Máxima seguridad para los trenes de alta velocidad que cruzan el viaducto del río Ulla

Afecta a los trabajos básicos para el mantenimiento del viaducto ESe comprobará la idoneidad de los carros de mantenimiento, las escaleras y plataformas de acceso interior

Viaducto del Tren de Alta Velocidad que cubre las dos orillas del río Ulla en Catoira. |   // IÑAKI ABELLA

Viaducto del Tren de Alta Velocidad que cubre las dos orillas del río Ulla en Catoira. | // IÑAKI ABELLA / A.T.

Antonio Touriño

Antonio Touriño

El viaducto del TAV sobre el Ulla es una de las obras de ingeniería más espectaculares del trazado gallego al enlazar las dos orillas con tres vanos centrales, uno de 240 metros de longitud, y otros dos de 225 metros en cada uno de los extremos, además de otros cinco de unos 100 metros cada uno.
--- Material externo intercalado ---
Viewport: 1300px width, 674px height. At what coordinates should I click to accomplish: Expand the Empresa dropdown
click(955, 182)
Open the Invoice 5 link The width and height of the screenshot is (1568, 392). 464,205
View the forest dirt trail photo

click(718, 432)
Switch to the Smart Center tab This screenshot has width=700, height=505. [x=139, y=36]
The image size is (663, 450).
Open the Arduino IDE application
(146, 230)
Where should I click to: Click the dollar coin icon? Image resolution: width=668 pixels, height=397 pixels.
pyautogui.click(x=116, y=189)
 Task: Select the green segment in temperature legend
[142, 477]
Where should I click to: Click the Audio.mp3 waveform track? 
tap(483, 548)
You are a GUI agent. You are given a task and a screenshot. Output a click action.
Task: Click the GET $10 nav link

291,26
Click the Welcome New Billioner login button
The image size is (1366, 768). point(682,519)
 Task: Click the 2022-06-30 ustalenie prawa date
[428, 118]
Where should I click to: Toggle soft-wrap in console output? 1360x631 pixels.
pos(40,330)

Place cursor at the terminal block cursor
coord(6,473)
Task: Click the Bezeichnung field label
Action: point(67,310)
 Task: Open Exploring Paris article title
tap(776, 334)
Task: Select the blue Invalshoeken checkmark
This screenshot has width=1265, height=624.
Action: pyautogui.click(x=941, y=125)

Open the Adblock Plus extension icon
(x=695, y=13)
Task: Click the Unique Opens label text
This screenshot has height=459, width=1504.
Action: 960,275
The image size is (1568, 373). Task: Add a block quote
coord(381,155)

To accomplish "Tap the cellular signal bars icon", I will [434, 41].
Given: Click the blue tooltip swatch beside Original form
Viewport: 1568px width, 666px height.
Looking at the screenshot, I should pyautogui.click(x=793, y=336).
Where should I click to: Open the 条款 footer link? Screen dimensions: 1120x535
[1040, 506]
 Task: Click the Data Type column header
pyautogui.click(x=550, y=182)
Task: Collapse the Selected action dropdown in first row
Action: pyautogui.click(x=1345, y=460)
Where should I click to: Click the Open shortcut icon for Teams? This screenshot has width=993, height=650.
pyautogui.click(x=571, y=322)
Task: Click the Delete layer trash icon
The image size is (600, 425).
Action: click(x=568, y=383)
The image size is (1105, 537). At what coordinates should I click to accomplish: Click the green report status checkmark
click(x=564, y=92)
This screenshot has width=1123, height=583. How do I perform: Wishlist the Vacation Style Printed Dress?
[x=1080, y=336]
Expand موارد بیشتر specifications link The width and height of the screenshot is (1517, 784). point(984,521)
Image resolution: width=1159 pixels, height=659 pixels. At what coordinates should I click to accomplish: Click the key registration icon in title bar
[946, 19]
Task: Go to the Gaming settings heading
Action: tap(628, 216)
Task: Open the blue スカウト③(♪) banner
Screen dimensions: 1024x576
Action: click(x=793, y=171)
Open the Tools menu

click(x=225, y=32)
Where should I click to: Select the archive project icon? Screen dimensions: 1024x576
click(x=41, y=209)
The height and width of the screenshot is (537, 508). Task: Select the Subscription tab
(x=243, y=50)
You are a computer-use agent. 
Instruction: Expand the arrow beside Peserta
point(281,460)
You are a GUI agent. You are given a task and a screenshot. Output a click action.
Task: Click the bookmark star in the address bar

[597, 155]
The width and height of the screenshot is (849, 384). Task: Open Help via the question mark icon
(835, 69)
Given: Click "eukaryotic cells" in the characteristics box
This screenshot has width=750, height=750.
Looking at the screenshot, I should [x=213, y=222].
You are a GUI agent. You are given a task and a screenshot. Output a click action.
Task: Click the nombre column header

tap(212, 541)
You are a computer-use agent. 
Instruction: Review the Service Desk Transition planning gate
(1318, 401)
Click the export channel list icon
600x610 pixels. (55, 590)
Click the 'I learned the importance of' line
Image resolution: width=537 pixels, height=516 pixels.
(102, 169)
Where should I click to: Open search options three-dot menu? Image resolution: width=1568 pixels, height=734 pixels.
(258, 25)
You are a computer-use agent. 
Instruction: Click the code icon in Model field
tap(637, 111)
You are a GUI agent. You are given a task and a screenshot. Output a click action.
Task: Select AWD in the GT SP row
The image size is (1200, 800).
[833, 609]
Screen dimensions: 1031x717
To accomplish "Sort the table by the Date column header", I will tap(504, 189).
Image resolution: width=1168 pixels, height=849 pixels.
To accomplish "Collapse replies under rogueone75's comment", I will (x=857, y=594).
Sin duda, una obra de ingeniería de una enorme complejidad cuyo mantenimiento es igual de delicado que la construcción del mismo a partir de 2010 cuando llegó el primer pilar para sostenerlo.

Y para acometer estos trabajos ha sido necesario poner en marcha una serie de infraestructuras que facilitarán el mantenimiento del gigantesco puente que cruza imponente las aguas del Ulla en Catoira, casi en la desembocadura.

Su apertura fue todo un acontecimiento para la localidad, en especial por el majestuoso diseño integrado en el espectacular paisaje de las dos orillas del Ullán y Barbanza.

Ayer en el BOE se publicó el anuncio para el control de ejecución de las obras de finalización del proyecto constructivo de los carros de mantenimiento del viaducto sobre el río Ulla, de las escaleras y plataformas de acceso por el interior del tablero, y del análisis y definición de un sistema de protección frente al viento transversal, que evita dicho riesgo.

Todos ellos son trabajos de seguridad en este viaducto por el que discurren los trenes regionales más modernos y veloces existentes hasta la actualidad, que circulan a una gran velocidad también sobre este trayecto.

De ahí que los trabajos de mantenimiento de la infraestructura sea primordial para garantizar la seguridad de los miles de pasajeros que cruzan este tramo a lo largo de cada semana.

La consultoría encargada para comprobar todos estos elementos tiene un coste de más de 754.000 euros, y la empresa tiene un plazo de catorce meses para la entrega de los informes.